Ванда кивнула и помолчала мгновение, будто принимая или впитывая приветливые слова Перелога.
— Я так обрадовалась, когда узнала, что тебя назначили Председателем комитета… — говорила она.
— Нам всем сейчас нужно быть очень сильными. Меня иногда спрашивают о моей программе, и я тогда отвечаю, что в ней раскаленными буквами написано только одно слово: сопротивление!.. Мы должны сопротивляться распаду, мы должны сопротивляться оскудению. И когда я думаю о тебе, Ванда, я говорю себе: вот одна из немногих художников, по-настоящему способных к сопротивлению, — на лице Председателя было выражение отчетливой, недвусмысленной серьезности.
— Я подала заявку… — вставила Ванда.
— И она рассмотрена, — согласился Перелог.
— Я хотела бы, чтобы мы уехали как можно скорее. Список участников поездки я приложила. Боюсь загадывать, но наши гастроли могут оказаться весьма плодотворными. Восемь европейских городов, и в каждом по два-три выступления… Мои ребята встряхнутся, окрепнут и поверят в себя…
— А цель поездки?.. — вздохнув, бесцветно спросил собеседник Ванды.
— Какая еще цель? — недоуменно взглянула та на Перелога. — Цель у нас одна: гастроли!..
— Это я понимаю, что — гастроли, — нахмурился Председатель комитета. — Но ты представь себе, что будет, если одновременно все уедут на гастроли. Да еще в Европу. Нет, Европа, конечно, будет в выигрыше… А мы?..
— Что — мы?! Я ведь не прошу у вас даже денег! У меня есть договоренность с принимающей стороной. Мне нужно только формальное согласие комитета на зарубежную гастрольную поездку сроком на один месяц. Для чего я и подала свою заявку.
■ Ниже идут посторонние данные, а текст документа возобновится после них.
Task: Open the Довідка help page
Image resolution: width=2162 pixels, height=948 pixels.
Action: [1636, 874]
— Заявка была рассмотрена, и комитет постановил считать данную поездку нецелесообразной. Посему я вынужден выдать вам официальный отказ, — сказал Игнатий Перелог и снова постарался занавесить лицо свое улыбкой максимально любезной и непроницаемой.
— Как нецелесообразной? — вспыхнула женщина. — Какой отказ? Я ничего не понимаю. Кто подписал этот отказ?
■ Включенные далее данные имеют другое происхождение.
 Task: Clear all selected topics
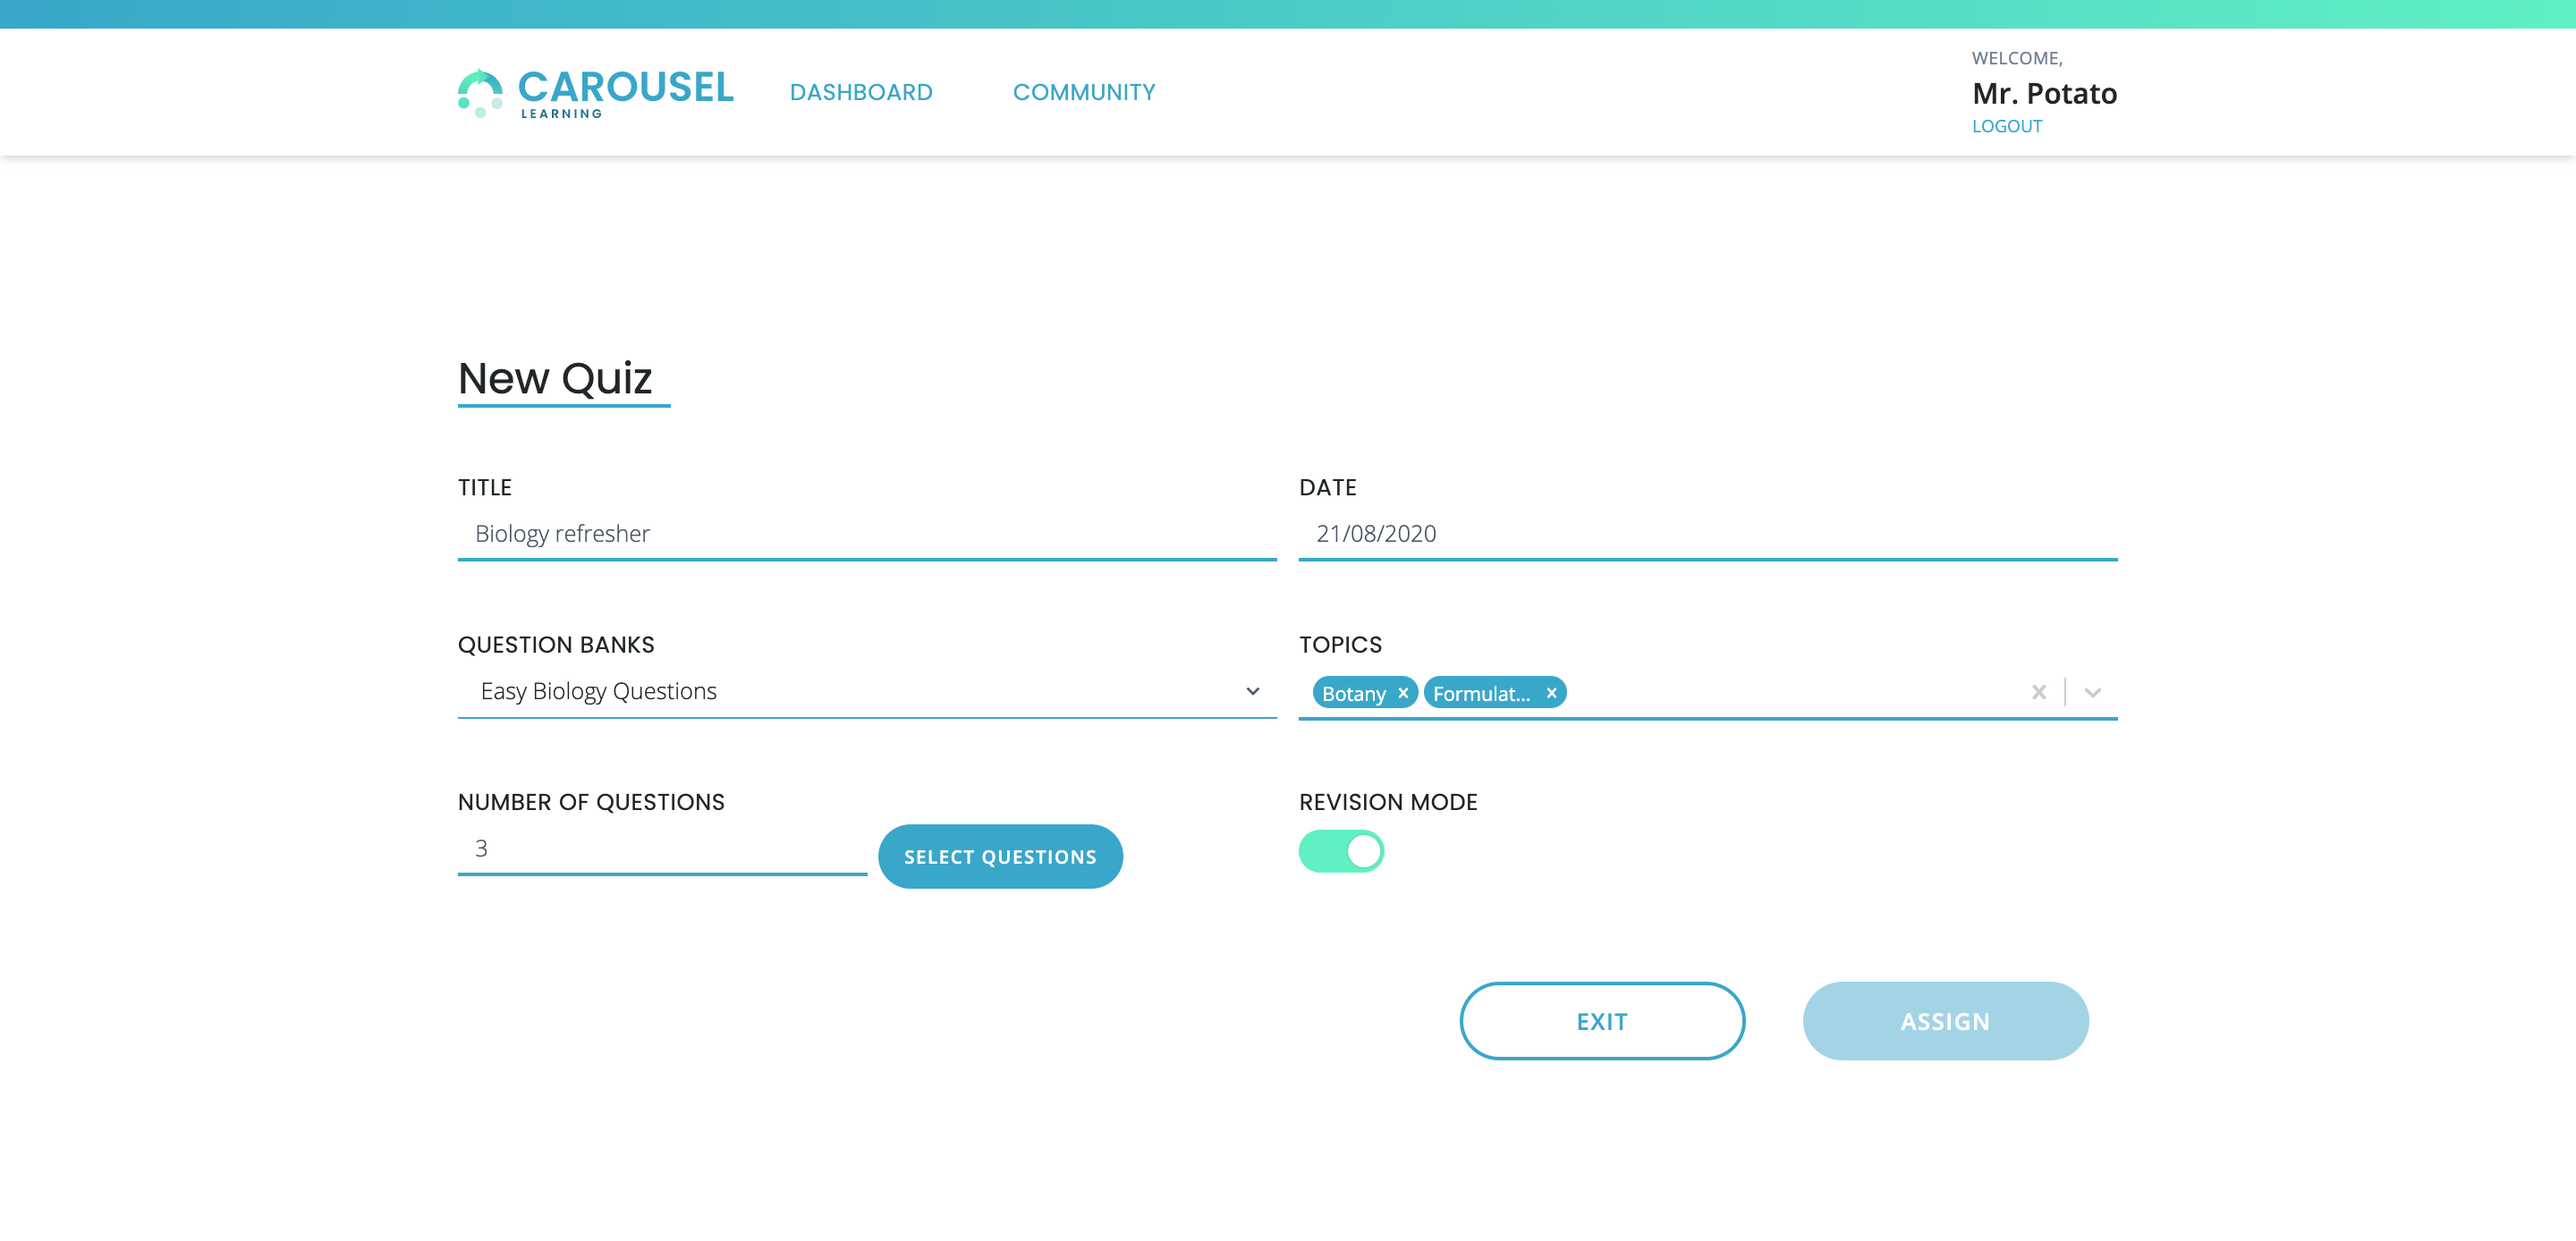tap(2039, 692)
— Бумагу подписал я. Но решение принималось коллегиально.
— Но у меня частный театр. Я вообще плохо понимаю, почему я кого-то должна о чем-то спрашивать.
— Но комитет входит в число его учредителей.
— И теперь один учредитель мешают другому учредителю наилучшим образом исполнять его функцию, так?
— Не мешает, — мягко говорил Перелог. — Помогает. Вы нужней здесь.
— Но, черт побери, ты посмотри, что происходит на улицах! Завтра любого из нас могут прикончить, и нас не будет вообще! Это, что ли, ваша помощь?!
— Мы все в одном положении, — нахмурился тот.
— Я не могу думать обо всех. Я могу думать только о себе и о своих ребятах, с меня этого достаточно.